## TEKS YANG DISEDIAKAN:
++++

DI kalangan aktivis organisasi, dia memilih jalan yang berbeda. Sahabat lain sibuk mencari jalan untuk ke Gedung Dewan atau sibuk mencari jalan pintas untuk kaya, dia memilih pulang kampung dan setia di jalur penyelamatan lingkungan.
Dia tak tergoda dengan kemewahan ibukota dan dunia yang glamour. Dia memilih jalan sunyi yang berkarib dengan suara-suara semesta. Dia memilih untuk mewujudkan satu demi satu mimpinya yang sederhana yakni menjadi sekeping puzzle yang melestarikan semesta.
Lelaki itu, Darmawan Denassa, hari ini, Kamis (14/10), menerima Kalpataru. Dari Borongtala, Kecamatan Bontonompo, Kabupaten Gowa, Sulawesi Selatan, dia mendatangi Gedung Manggala Wanabakti, Jakarta. Senyumnya terlihat sumringah. Dia menerima penghargaan tertinggi bagi mereka yang menyelamatkan lingkungan.

++++

## DATA YANG DITAMPILKAN:
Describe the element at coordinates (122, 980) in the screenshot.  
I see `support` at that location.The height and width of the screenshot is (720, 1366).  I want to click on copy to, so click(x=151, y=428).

++++

## URAIAN TUGAS:
Terjemahkan ke dalam bahasa Inggris kalimat berikut dari teks tentang Darmawan Denassa: "Dia tak tergoda dengan kemewahan ibukota dan dunia yang glamour." Baris-baris data di atas berasal dari sumber yang berbeda.

## HASIL LATIHAN:
He is not tempted by the luxury of the capital and the glamorous world.